Can You See Me? !!!

On the spot, I rapidly search my memory. Who is this? Where do I know her from? How rude am I to draw a complete blank on who this is when she clearly knows me. Her excitement, her thrill at seeing me again, filled the room. Everyone was looking at me, waiting for me to match, or reflect, her excitement for me, with my excitement for her.

The tension was broken when the next person in line spoke up. She’s addressing me directly? About my order? Once again, I frantically search my thoughts, good god am I losing my mind? Am I so arrogant that I can’t remember these people who think so much of me, who I ordered something from, obviously having spent time, energy and a healthy amount of money on this order, I must know them, right?

“How can I help you?” he asks. My thoughts break away and I turn towards the voice. He is actively approaching me with pen and paper in hand, ready to jot down a note, an invoice number, a reminder for himself. Finally a question I can answer. I’m holding the paper gift certificate proudly. I asked for, and my darling husband responded with, a gift certificate for painting classes. I haven’t found a lot of local art classes that would entertain using oils, which is what I learned to paint with back when I was 8 years old. This frame store hosts art classes and the instructor is experienced enough with oil paint to include them in her classes. For good or for bad, they didn’t take my husband’s information when he bought the gift certificate so I wasn’t getting any information on scheduled art classes. Today I finally walked into the store to inquire. It the was the first time I had been in the store in over two years. I had just finished getting my black Asian hair highlighted for the first time, to a dark brown caramel color. It was beautiful and I loved it, even if it was still so subtle that hardly anyone else could detect the difference. The salon was 2 blocks in the other direction and I had parked in the town lot between the two locations. I was feeling good, and it was convenient.

“My husband bought me this gift certificate for oil painting classes. I was wondering when the next classes begin,” I replied.

A hush fell over the room as if the air had been vacuumed out of the small space. The warm friendly feelings that swirled and filled the room only moments ago, was replaced with tension. Awkwardness, discomfort and embarrassment filled the silence.

They, everyone in the room, had mistaken me for someone else. Very clearly for someone else.

It’s happened before, me being mistaken for someone else. I’ve even mistaken someone for someone else. I’ve learned to quickly apologize, clarify how we know each other, hopefully make a comfortable connection and assure them that I am present and connected again, and then continue on with the conversation.

No one said a word. No one made eye contact. As I continued briefly chatting with this gentleman who was helping me, I glanced around at a sea of shoulder blades, the backs of heads, their brown and blonde hair in various states of style.

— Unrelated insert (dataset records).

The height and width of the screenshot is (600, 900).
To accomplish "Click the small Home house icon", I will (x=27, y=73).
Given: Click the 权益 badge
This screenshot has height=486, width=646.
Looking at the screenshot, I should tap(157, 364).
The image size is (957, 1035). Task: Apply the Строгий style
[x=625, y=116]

Their silence, their embarrassment and their non-response, I get it. But am I not human enough to say something, to acknowledge and laugh about it then move on? This moment makes me question: how did I offend? How is their embarrassment so paralyzing that all of them, and I mean a group of 5 adults, believe that if they act as if what they just did didn’t happen, then it didn’t? That I’d forget? That I’d believe that what just happened, didn’t? Were they hoping it didn’t just happen?

It made me feel like I don’t belong. It made me feel like I literally blend with the only other Asian female in my town. When they realized I wasn’t whomever they thought I was, their silence made me feel like I didn’t exist. It made me feel like I am less than and don’t deserve to be treated with human respect.

After the now awkward exchange with the gentleman had finished, with him taking my email down in his notepad, promising to send emails out announcing their next art session, I left a room full of people making hushed conversation. There was no polite, “Thank you for coming in!”, there was no, “So good to see you again!” (as if we still knew each other), there were just eyes that surreptitiously followed me indicating as I walked through the store door and out onto the sidewalk, that they could breathe and talk freely again as the door closed behind me.

I walked to my car, got in and closed the car door behind me, creating a cocoon that was familiar and mine. I was numb. Not angry, not embarrassed, not confused. I felt small. I felt unimportant. I felt like ‘an other’.

A full year later, I have yet to receive any emails about art classes.